Se tocó el bolsillo interior de la
chaqueta y comprobó que la billetera no estaba en el lugar acostumbrado. Volvió
sobre sus pasos hasta la parada del autobús donde se había bajado pero nada, no
se le había caído o, si ese era el caso, alguien la habría recogido antes de
que él volviera a buscarla.
Comenzó a repasar lo que recordaba de
su contenido: carnés de identidad y de conducir, tarjetas de crédito, dinero
(unos sesenta euros) y quizás algún resguardo. Bueno, lo primero era anular las
tarjetas. Llamó al número que tenía memorizado en su móvil y en un pispás la
cosa estuvo hecha. Ahora había que ir a la comisaría más próxima para hacer la
denuncia, pero qué denunciaría, una pérdida o un posible robo y, si era así,
¿dónde se la habían robado?
Comenzó a sudar por el nerviosismo de
sentirse atacado en su intimidad y sacó el pañuelo del bolsillo para secárselo.

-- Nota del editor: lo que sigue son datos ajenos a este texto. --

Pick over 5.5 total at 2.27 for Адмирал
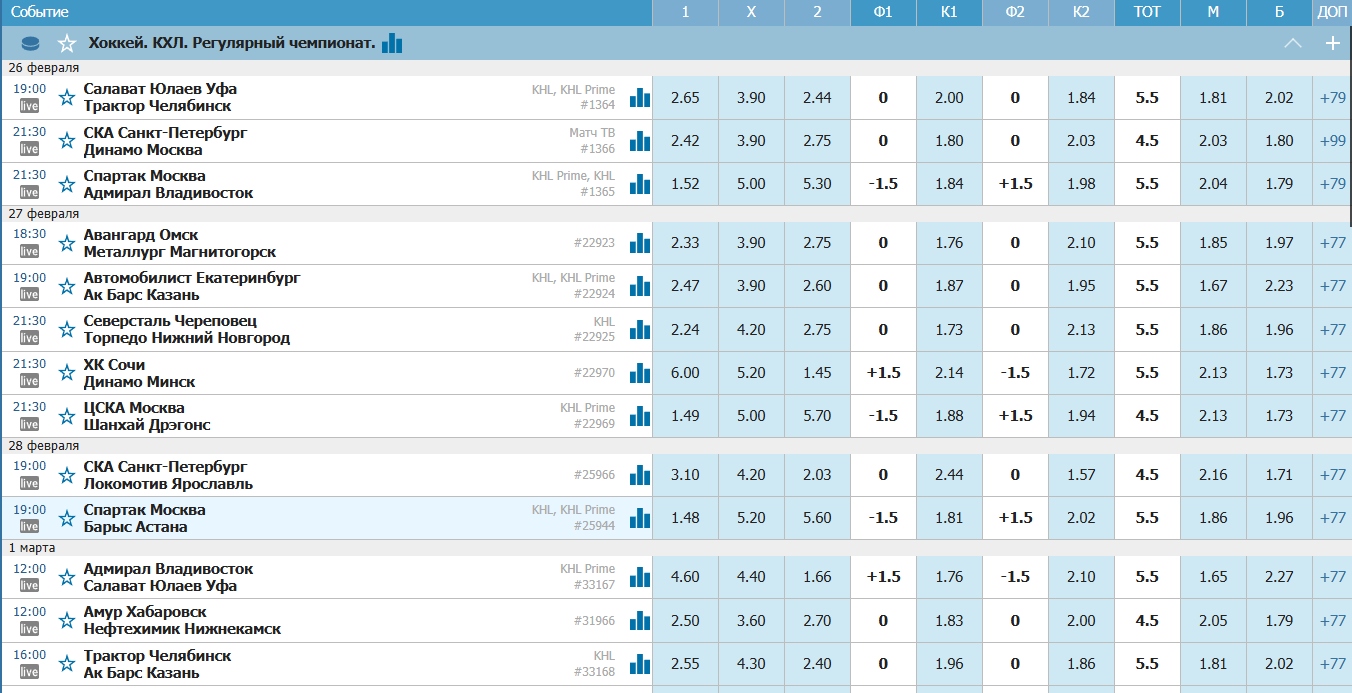 [x=1279, y=577]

Trató de recordar a toda la gente que había tenido cerca durante la mañana:
No había chocado con nadie en la calle
y tampoco había tenido a ninguna persona tan cerca en la parada del bus…
¡Claro! ¡Cómo no se había percatado de ello en su momento! ¡Qué pedazo de
idiota había sido! Aquella chica que se le pegó como una lapa en el autobús repleto
de gente y se apeó en la parada anterior a la suya después de regalarle una
sonrisa de despedida…
─ ¡Oiga, señor!, ¿es suya esta cartera?, se le acaba de
caer cuando sacó el pañuelo del bolsillo.